● **WHAT THE EXERCISE ASKS**
Output every entry below word for word, minus the images.

>>>

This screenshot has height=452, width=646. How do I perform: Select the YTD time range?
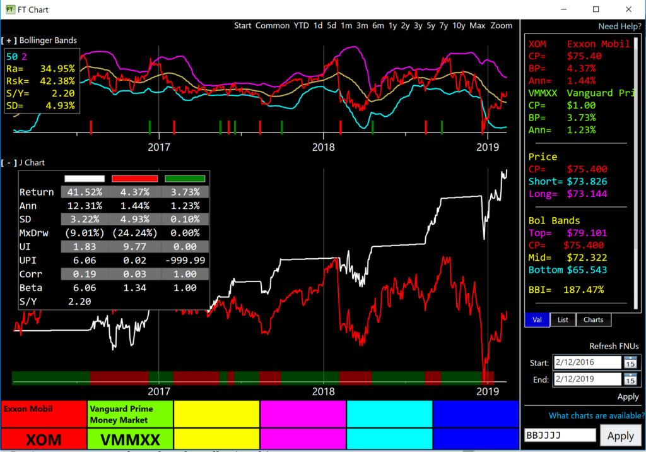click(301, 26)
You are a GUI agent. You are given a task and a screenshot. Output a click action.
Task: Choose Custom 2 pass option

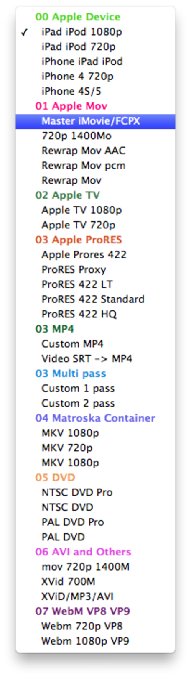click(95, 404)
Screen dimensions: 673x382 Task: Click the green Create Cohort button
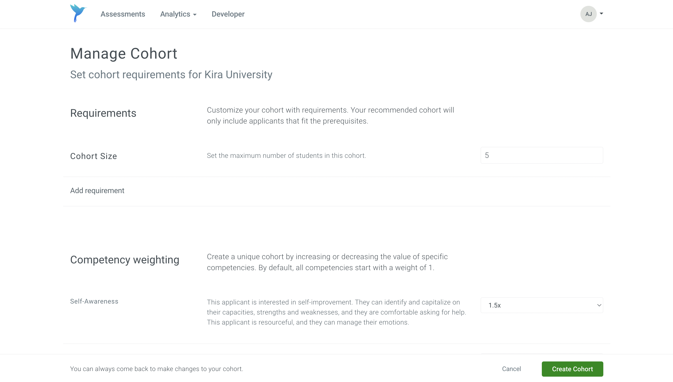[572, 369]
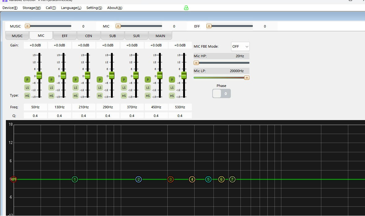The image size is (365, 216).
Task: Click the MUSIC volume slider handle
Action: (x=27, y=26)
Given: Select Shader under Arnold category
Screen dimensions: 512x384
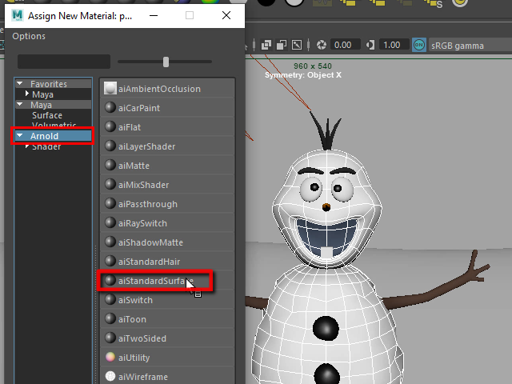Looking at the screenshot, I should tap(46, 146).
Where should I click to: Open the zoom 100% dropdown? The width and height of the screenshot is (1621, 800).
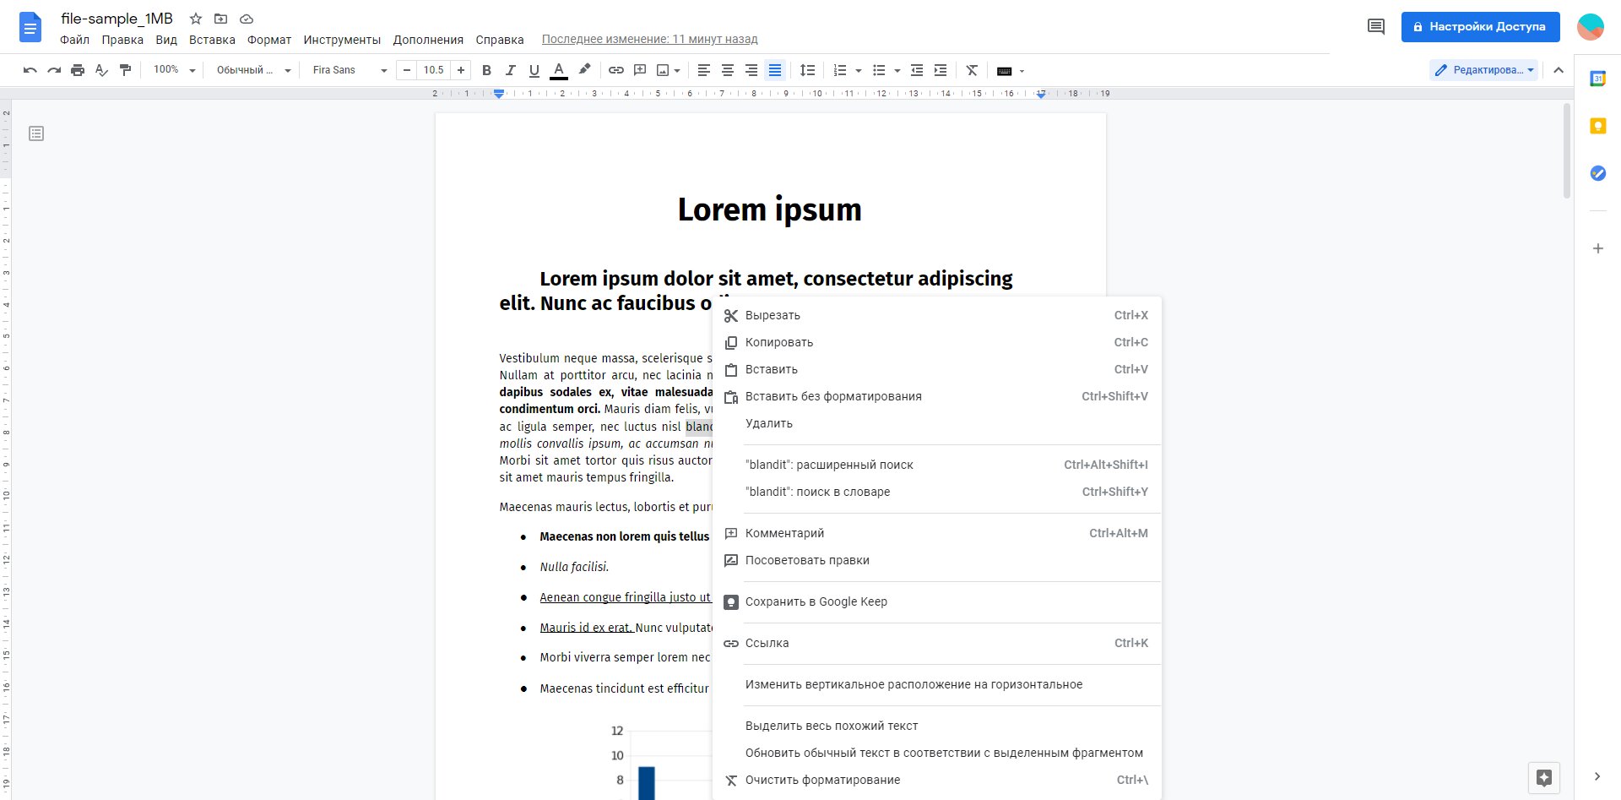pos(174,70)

<<<

● **ANSWER BOX**
This screenshot has height=452, width=646. How do I perform: Select the YTD time range?
click(301, 26)
You are a GUI agent. You are given a task and a screenshot. Output a click action.
Task: Choose Custom 2 pass option

click(95, 404)
Screen dimensions: 673x382 Task: Click the green Create Cohort button
[572, 369]
The image size is (365, 216).
Task: Click the MUSIC volume slider handle
Action: (x=27, y=26)
Given: Select Shader under Arnold category
Screen dimensions: 512x384
Looking at the screenshot, I should tap(46, 146).
Where should I click to: Open the zoom 100% dropdown? The width and height of the screenshot is (1621, 800).
pos(174,70)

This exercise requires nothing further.